Unfortunately, fraudsters can buy most of your personal data on the Dark Web. Data ends up on the dark web in several ways, through data breaches, using non-secure public Wi-Fi, and phishing. Data breaches occur when attackers hack into a company’s database and steal their customers’ personal information. Often, they will target large companies, and if successful, the breach can affect millions of people. Using non-secure public Wi-Fi is another way hackers can access your data. A hacker can intercept data moving between two participants (you to your bank), create fake Wi-Fi networks, or watch you put login information to different websites from afar. The most common cyber attack, which affected 83% of companies in 2021 alone, phishing, uses impersonation to trick you into entering personal data into a fake system.

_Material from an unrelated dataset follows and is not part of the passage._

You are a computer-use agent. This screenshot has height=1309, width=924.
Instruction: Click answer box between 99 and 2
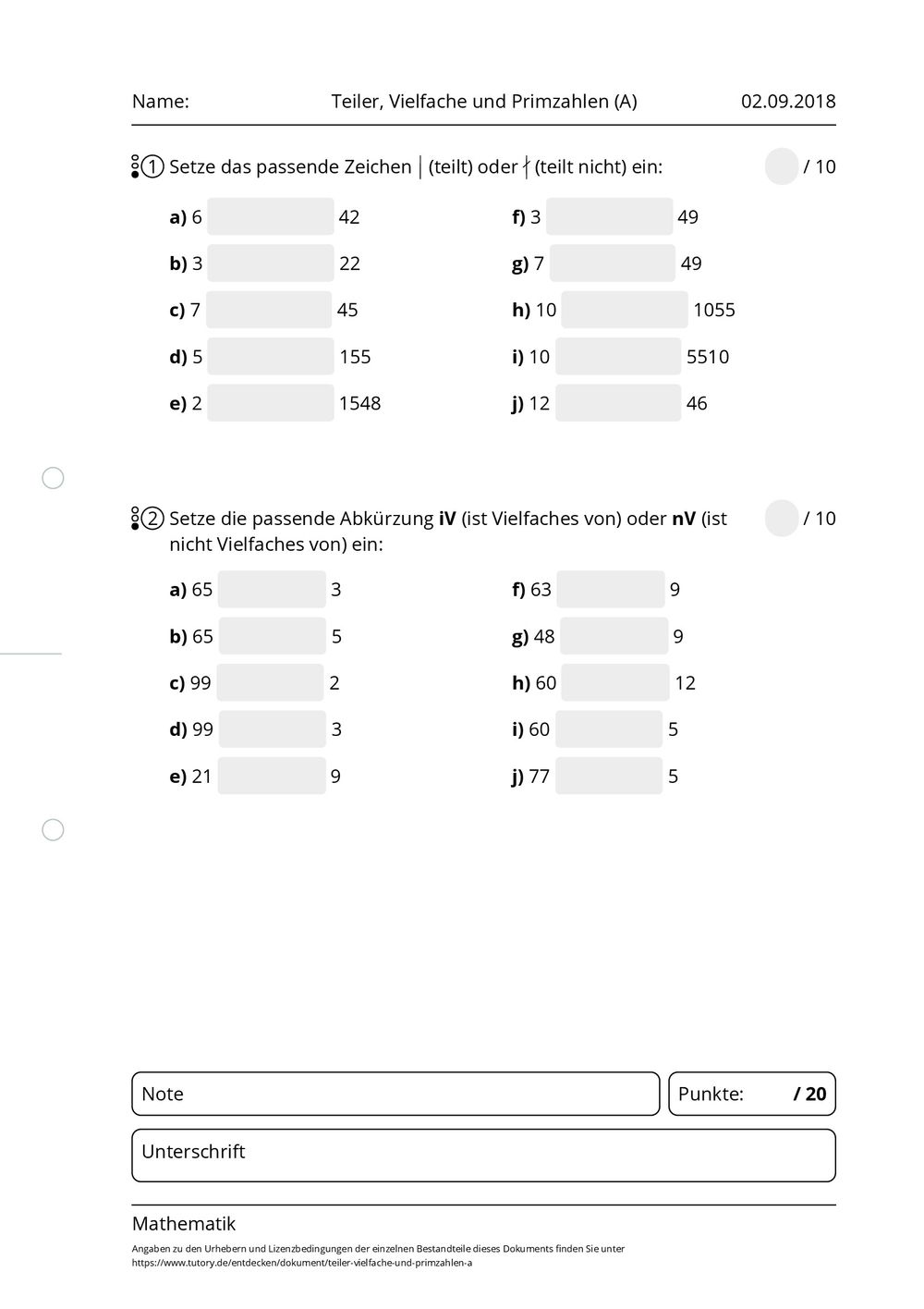(270, 683)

Some examples of phishing include receiving emails that look like they are from Google, your bank, or Amazon asking you to verify login details. Others include phone calls that involve anything from your car’s warranty expiring to your social security number having been breached. Phishing is meant to make you panic and send money or valuable data to scammers. This data is then sold on the dark web, allowing all kinds of people with malicious intent to buy it. Much of it ends up perpetuating call center fraud.

A Very Costly Call

For the company itself, call center authentication is expensive; it costs $0.22 more to authenticate a customer than it did three years ago. Even more shocking, it costs $70 for a single over-the-phone password reset. 

Unnecessary Inefficiency  

So if it’s not productive for the company and the customer, is it possible to shorten customer service calls while more securely authenticating a customer?

Introducing the Anonybit Genie.

Avoiding Call Center Fraud: As Easy as Wishing From a Bottle

Instead of texting someone a five-digit code or asking for their mother’s maiden name, the customer service agent can send a link to a caller’s phone or email that directs them to authenticate using a selfie. Once the selfie is captured, Anonybit system compares it to the one on file, and the agent will receive an authentication response in 10 seconds or less. This efficiency separates Anonybit from its competition as it provides high-speed call center authentication without compromising on security. 

Vetoing Just Voice Verification

Voice authentication seems easier and even more efficient than selfie authentication because it can be done as part of the natural call center interaction. However, voice verification has a number of limitations. First, voice is typically not captured as part of the account opening process and so the verification is using an after the fact sample. Second, there are considerable performance issues especially in loud environments or if the quality of the connection is poor. Additionally, in most cases, the voice recordings are stored in a centralized repository and generally require a specialist to validate a fraud incident. If the data is then breached and voice biometrics are compromised, it could lead to further identity theft.. Anonybit’s privacy-by-design selfie authentication process is more secure, as the biometrics are stored in anonymized bits, leaving no room for data to be stolen and used elsewhere. Even if one of the anonymized bits are compromised, the attacker will gain access to only one part out of many, leaving the stolen data effectively useless. 

The Genie’s Effect: Almost Better Than a Magic Carpet

Beyond combating call center fraud, the Anonybit Genie delivers immediate and tangible operational benefits to the contact center, leveraging persistent, privacy-enhancing biometrics for solid identity assurance. The Anonybit Genie replaces knowledge-based answers and one-time passwords with selfie authentication, leading to a response time of 10 seconds or less, 66%-86% shorter than the industry standard. This translates into faster AHTs and lower costs. This allows customer service agents to spend their time helping real customers, not fraudsters, leading to a more efficient use of their time and their employer’s money and resulting in higher levels of customer satisfaction.